#### [WHAT NEEDS TO BE DONE]
The required output is every entry below, copied exactly.

#### [RECORD EXTRACTS]
..........

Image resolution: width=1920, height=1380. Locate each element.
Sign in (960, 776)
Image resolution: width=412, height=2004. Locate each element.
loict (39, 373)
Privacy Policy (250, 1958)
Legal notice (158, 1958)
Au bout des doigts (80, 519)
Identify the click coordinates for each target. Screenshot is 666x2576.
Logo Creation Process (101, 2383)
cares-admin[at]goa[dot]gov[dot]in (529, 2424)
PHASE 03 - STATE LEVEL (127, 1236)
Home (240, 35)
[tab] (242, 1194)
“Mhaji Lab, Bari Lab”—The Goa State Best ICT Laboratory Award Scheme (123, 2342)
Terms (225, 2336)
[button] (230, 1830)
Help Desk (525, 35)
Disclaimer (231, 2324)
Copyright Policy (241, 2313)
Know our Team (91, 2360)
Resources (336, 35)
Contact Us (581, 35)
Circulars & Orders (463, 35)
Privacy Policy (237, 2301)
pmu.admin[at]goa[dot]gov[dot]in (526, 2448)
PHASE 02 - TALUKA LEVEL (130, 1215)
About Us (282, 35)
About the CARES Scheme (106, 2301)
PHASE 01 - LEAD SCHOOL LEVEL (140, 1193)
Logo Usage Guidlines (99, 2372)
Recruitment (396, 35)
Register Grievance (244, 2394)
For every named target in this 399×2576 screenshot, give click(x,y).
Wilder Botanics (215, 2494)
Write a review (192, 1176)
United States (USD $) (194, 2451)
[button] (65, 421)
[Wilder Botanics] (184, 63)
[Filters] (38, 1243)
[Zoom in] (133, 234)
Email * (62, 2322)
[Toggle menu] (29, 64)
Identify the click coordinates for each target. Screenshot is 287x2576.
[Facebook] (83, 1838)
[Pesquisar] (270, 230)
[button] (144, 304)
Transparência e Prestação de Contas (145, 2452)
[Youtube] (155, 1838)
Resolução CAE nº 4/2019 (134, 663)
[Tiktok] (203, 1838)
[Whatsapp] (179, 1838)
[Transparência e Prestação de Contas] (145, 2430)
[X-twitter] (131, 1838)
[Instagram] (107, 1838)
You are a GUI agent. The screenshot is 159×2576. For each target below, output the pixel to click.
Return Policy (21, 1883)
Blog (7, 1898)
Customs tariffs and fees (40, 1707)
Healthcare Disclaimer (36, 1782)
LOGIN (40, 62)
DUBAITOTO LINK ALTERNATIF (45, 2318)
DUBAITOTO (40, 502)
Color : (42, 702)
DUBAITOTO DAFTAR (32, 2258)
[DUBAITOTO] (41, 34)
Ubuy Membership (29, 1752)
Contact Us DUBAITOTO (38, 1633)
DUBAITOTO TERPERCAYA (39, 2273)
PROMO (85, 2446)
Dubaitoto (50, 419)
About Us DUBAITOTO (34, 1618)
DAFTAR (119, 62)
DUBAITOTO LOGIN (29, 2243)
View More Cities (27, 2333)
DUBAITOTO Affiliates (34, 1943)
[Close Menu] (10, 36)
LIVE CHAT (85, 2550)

..........

#### [WRITTEN SOLUTION]
Image resolution: width=1920, height=1380. Locate each element.
Sign in (960, 776)
Image resolution: width=412, height=2004. Locate each element.
loict (39, 373)
Privacy Policy (250, 1958)
Legal notice (158, 1958)
Au bout des doigts (80, 519)
Identify the click coordinates for each target. Screenshot is 666x2576.
Logo Creation Process (101, 2383)
cares-admin[at]goa[dot]gov[dot]in (529, 2424)
PHASE 03 - STATE LEVEL (127, 1236)
Home (240, 35)
[tab] (242, 1194)
“Mhaji Lab, Bari Lab”—The Goa State Best ICT Laboratory Award Scheme (123, 2342)
Terms (225, 2336)
[button] (230, 1830)
Help Desk (525, 35)
Disclaimer (231, 2324)
Copyright Policy (241, 2313)
Know our Team (91, 2360)
Resources (336, 35)
Contact Us (581, 35)
Circulars & Orders (463, 35)
Privacy Policy (237, 2301)
pmu.admin[at]goa[dot]gov[dot]in (526, 2448)
PHASE 02 - TALUKA LEVEL (130, 1215)
About Us (282, 35)
About the CARES Scheme (106, 2301)
PHASE 01 - LEAD SCHOOL LEVEL (140, 1193)
Logo Usage Guidlines (99, 2372)
Recruitment (396, 35)
Register Grievance (244, 2394)
For every named target in this 399×2576 screenshot, give click(x,y).
Wilder Botanics (215, 2494)
Write a review (192, 1176)
United States (USD $) (194, 2451)
[button] (65, 421)
[Wilder Botanics] (184, 63)
[Filters] (38, 1243)
[Zoom in] (133, 234)
Email * (62, 2322)
[Toggle menu] (29, 64)
Identify the click coordinates for each target. Screenshot is 287x2576.
[Facebook] (83, 1838)
[Pesquisar] (270, 230)
[button] (144, 304)
Transparência e Prestação de Contas (145, 2452)
[Youtube] (155, 1838)
Resolução CAE nº 4/2019 (134, 663)
[Tiktok] (203, 1838)
[Whatsapp] (179, 1838)
[Transparência e Prestação de Contas] (145, 2430)
[X-twitter] (131, 1838)
[Instagram] (107, 1838)
You are a GUI agent. The screenshot is 159×2576. For each target below, output the pixel to click.
Return Policy (21, 1883)
Blog (7, 1898)
Customs tariffs and fees (40, 1707)
Healthcare Disclaimer (36, 1782)
LOGIN (40, 62)
DUBAITOTO LINK ALTERNATIF (45, 2318)
DUBAITOTO (40, 502)
Color : (42, 702)
DUBAITOTO DAFTAR (32, 2258)
[DUBAITOTO] (41, 34)
Ubuy Membership (29, 1752)
Contact Us DUBAITOTO (38, 1633)
DUBAITOTO TERPERCAYA (39, 2273)
PROMO (85, 2446)
Dubaitoto (50, 419)
About Us DUBAITOTO (34, 1618)
DAFTAR (119, 62)
DUBAITOTO LOGIN (29, 2243)
View More Cities (27, 2333)
DUBAITOTO Affiliates (34, 1943)
[Close Menu] (10, 36)
LIVE CHAT (85, 2550)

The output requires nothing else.